Holographically Emergent Gauge Theory in Symmetric Quantum Circuits

TL;DR

This paper introduces a holographic framework for analyzing dynamical phases in symmetric quantum circuits, revealing connections to gauge theories, quantum error correction, and phase transitions influenced by measurements.

Contribution

It develops a novel holographic approach linking symmetric quantum circuits to emergent gauge theories and topological quantum error-correcting codes, with insights into measurement-induced phase transitions.

Findings

Symmetric circuits form a surface code with topological protection.

Maximal quantum information protection persists up to a finite noise threshold.

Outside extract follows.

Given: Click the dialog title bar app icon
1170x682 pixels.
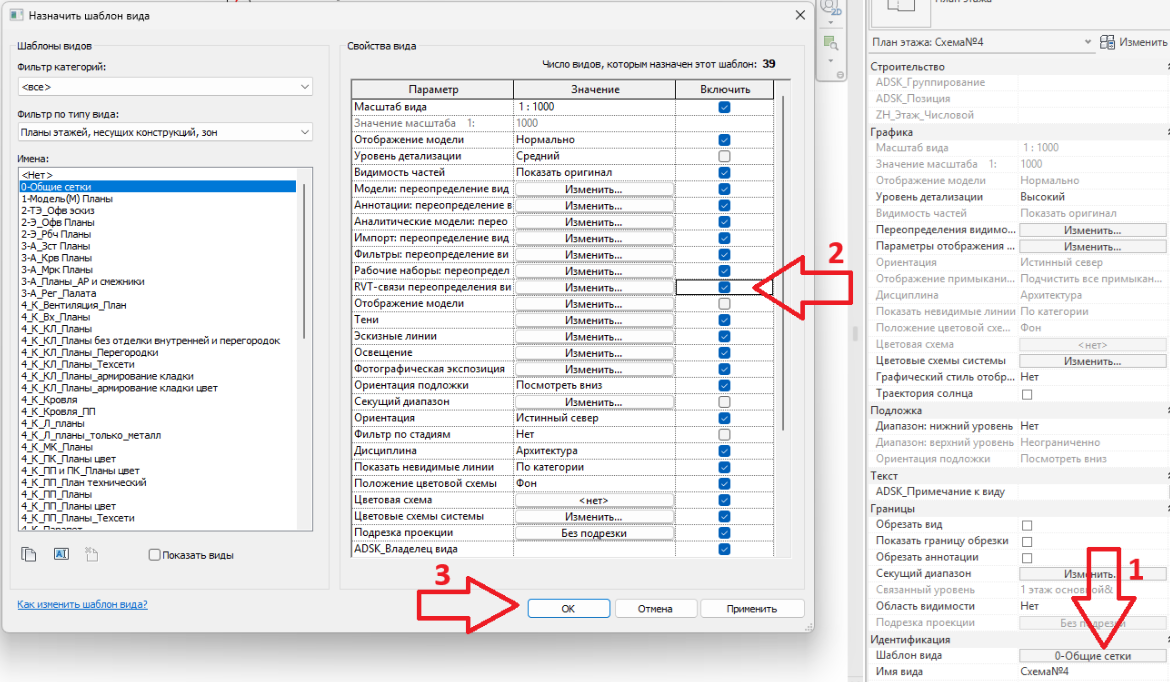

Measurement-induced charge-sharpening transition coincides with confinement transition in gauge theory.

Abstract

We develop a novel holographic framework to study dynamical phases in random quantum circuits with a global symmetry $G$. Viewing the circuit as a tensor network, we decompose it into two parts: a symmetric layer, which defines an emergent gauge wavefunction in one higher dimension, and a non-symmetric layer, composed of random multiplicity tensors. For $G\,{=}\,\mathbb{Z}_N$ symmetric circuits consisting of local unitary gates interspersed with local symmetric noise channels, averaging over the non-symmetric layer yields a dynamically generated noisy $\mathbb{Z}_{N}$ surface code. This allows us to interpret $\mathbb{Z}_{N}$ symmetric circuits in the volume-law phase as quantum error-correcting codes with a distinguished set of logical spin states that inherit the topological protection of the bulk code. By establishing equality of bulk and boundary coherent information, we show that quantum information encoded in these logical states is maximally protected against symmetric noise up to a finite threshold. We further study weakly monitored $\mathbb{Z}_{N}$ symmetric circuits which exhibit a charge-sharpening transition. We show that the point at which the observer gains classical information about the global charge coincides with the point at which measurements destroy the underlying quantum information encoded in the bulk surface code. This also allows for a natural interpretation of the sharpening transition as a confinement transition in the gauge theory. For $N\,{\leq}\,4$, weak measurements drive a single transition from a charge-fuzzy phase with exponential sharpening time $t_{\#}\sim e^{L}$ to a charge-sharp phase with $t_{\#}\sim \mathcal{O}(1)$. On the other hand, for $N>4$, the circuit can enter an intermediate phase with a linear sharpening time $t_{\#}\sim \mathcal{O}(L)$. In this regime, the bulk gauge theory realizes a Coulomb phase with emergent gapless photons.